PENSAMENTO PLURAL Os dois lados da alta do dólar, por Palmarí de Lucena
A alta do dólar gera impactos duais: enquanto impulsiona exportadores e fortalece reservas cambiais, encarece importações e onera consumidores. É o que postula o escritor Palmarí de Lucena em seu texto da semana. “Pequenos empresários e famílias enfrentam inflação e custos elevados, expondo desigualdades. A análise do fenômeno exige reflexão equilibrada, considerando estratégias econômicas que mitiguem danos e potencializem oportunidades no cenário global”, pontua. Confira íntegra…
A recente queda do dólar, que encerrou em R$ 6,12 após cinco altas consecutivas, trouxe um breve alívio a um mercado marcado pela tensão e pela imprevisibilidade. O recuo de 2,32%, fruto de intervenções do Banco Central, não apaga, porém, os efeitos persistentes de uma moeda americana robusta, cujas ondas de impacto atingem a economia brasileira de maneiras tão desiguais quanto os próprios setores que a compõem.
A alta do dólar, ao mesmo tempo, representa respiro e sufoco, um paradoxo que traduz a complexidade de uma economia globalizada. Para os grandes exportadores, cada incremento no câmbio é um ganho imediato. O agronegócio, por exemplo, encontra no dólar valorizado um aliado natural: receitas em reais aumentam substancialmente a cada embarque ao exterior, enquanto os custos com insumos importados podem ser postergados, graças a estoques estratégicos de fertilizantes e máquinas. Setores como mineração e celulose, com operações quase inteiramente domésticas, colhem ainda mais frutos, pois não carregam o peso de insumos estrangeiros. Para eles, o dólar alto é um presente sem contrapartida.
Entretanto, do outro lado desse espectro, o consumidor brasileiro enfrenta o ônus da desvalorização cambial. Produtos importados tornam-se inacessíveis, e até mesmo bens produzidos localmente carregam os custos ocultos da dependência de insumos externos. O trigo, essencial ao pão e ao macarrão, ilustra bem essa realidade: item básico da mesa nacional, seu preço traduz fielmente a volatilidade do câmbio. A alta do dólar não é uma abstração; é uma realidade que se reflete em prateleiras mais caras e orçamentos mais apertados.

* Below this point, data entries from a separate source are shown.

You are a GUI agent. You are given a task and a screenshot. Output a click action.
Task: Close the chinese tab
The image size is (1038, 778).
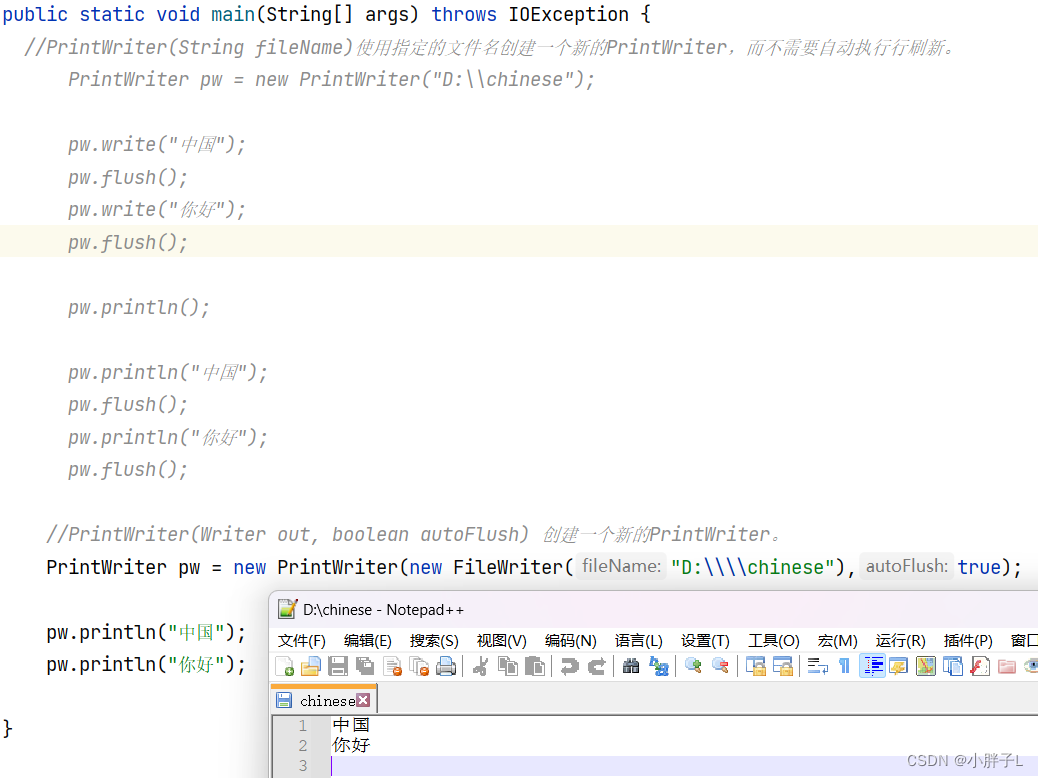(364, 700)
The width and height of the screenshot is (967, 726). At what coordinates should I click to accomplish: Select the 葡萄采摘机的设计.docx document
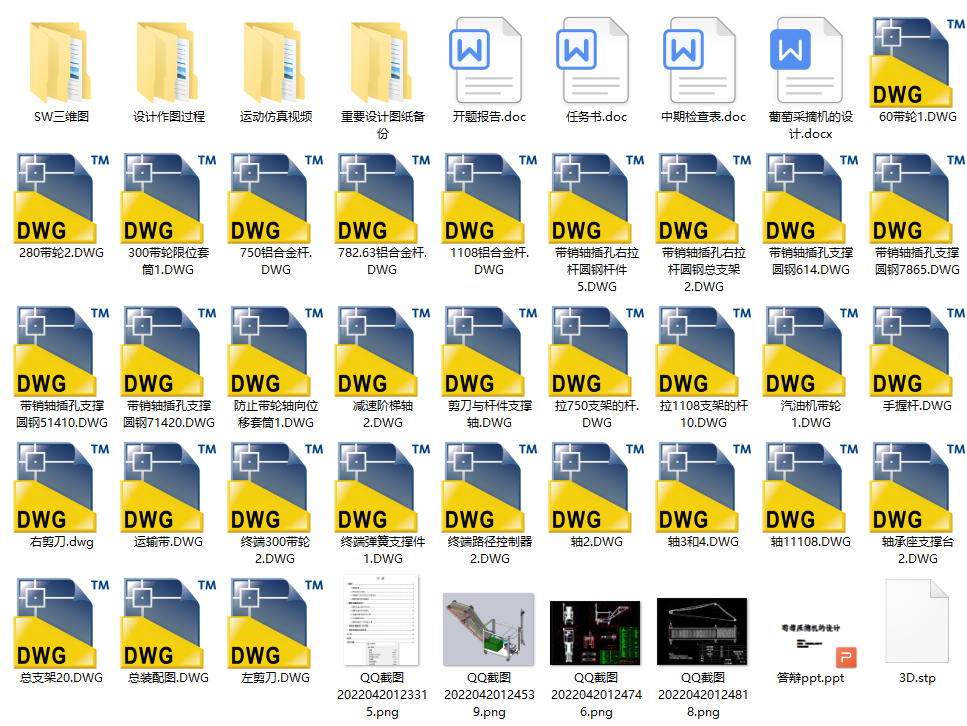[x=810, y=60]
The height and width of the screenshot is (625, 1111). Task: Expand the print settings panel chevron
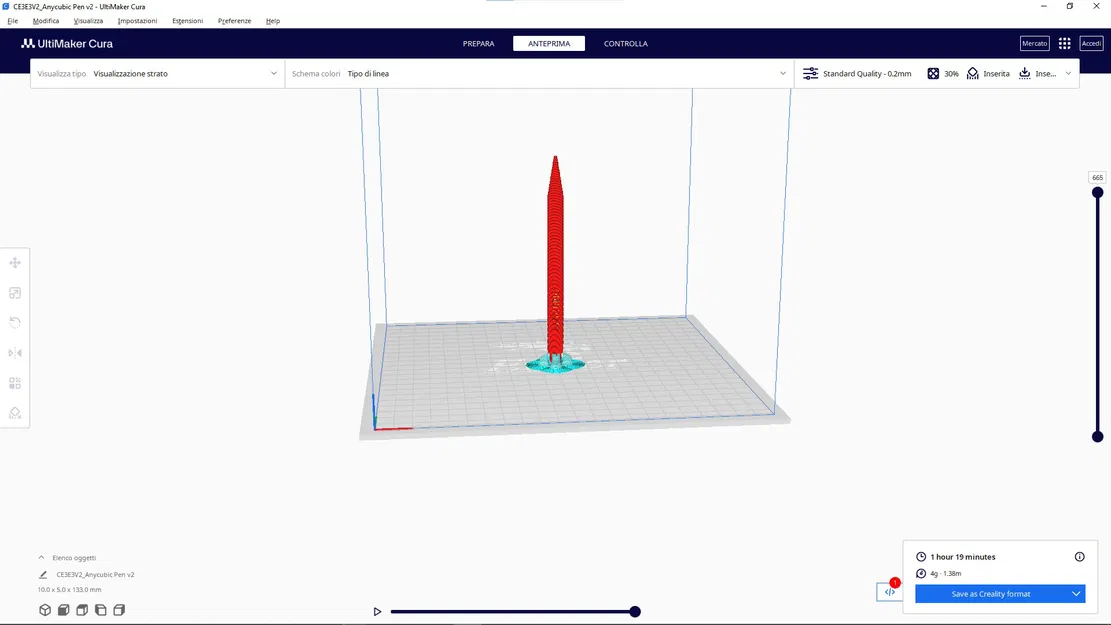pyautogui.click(x=1066, y=73)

Na indústria, os reflexos da moeda forte desenham um mosaico de contrastes. Empresas orientadas para o mercado externo conseguem surfar a onda da valorização, enquanto aquelas voltadas para o consumo interno enfrentam pressões quase insuportáveis. Montadoras e fabricantes de bens de consumo, dependentes de componentes importados, veem suas margens encolherem à medida que tentam absorver os aumentos de custo. E quando decidem repassá-los ao consumidor, encontram um mercado já saturado de reajustes.
O turismo é outro setor onde a oscilação cambial se manifesta em tons ambíguos. Para estrangeiros, o Brasil surge como um destino mais atraente, e a chegada de visitantes promete alguma vitalidade econômica. Já para os brasileiros, o dólar alto fecha portas. Viajar ao exterior torna-se um luxo, e sonhos de férias em destinos internacionais são substituídos por escapadas locais. Ironia maior, talvez, seja o fato de que, enquanto o país se torna mais acessível ao mundo, ele se distancia de seu próprio povo.
O cenário atual reflete também a fragilidade estrutural do real, que, com uma desvalorização acumulada de 26,18% neste ano, consolida sua posição como uma das moedas mais enfraquecidas frente ao dólar. Esse contexto aprofunda desigualdades e amplifica desafios para um governo já pressionado pela inflação e pela perda de poder de compra das famílias. Ações pontuais do Banco Central, ainda que eficazes no curto prazo, não são capazes de mitigar as profundas raízes dessa volatilidade.
E o futuro, como sempre, permanece nebuloso. As dinâmicas internacionais, influenciadas por políticas protecionistas e o desejo de desvalorização do dólar por parte dos Estados Unidos, adicionam complexidade ao cenário. No Brasil, o comportamento do câmbio dependerá não apenas de intervenções governamentais, mas também do equilíbrio entre políticas fiscais e a percepção de risco pelos mercados. A continuidade de um dólar elevado parece mais provável que sua queda abrupta, impondo, assim, um ciclo de ajustes, resistências e perdas.
O dólar não é apenas uma cifra; é um espelho das interconexões globais e das vulnerabilidades locais. Suas flutuações carregam consigo esperanças e temores, oportunidades e limitações. Para alguns, a valorização representa colheitas e ganhos; para outros, o peso de adaptações difíceis e sacrifícios inevitáveis. Em um mundo onde a economia é uma trama intricada, o câmbio torna-se mais que um indicador financeiro: é uma força capaz de moldar vidas, negócios e aspirações.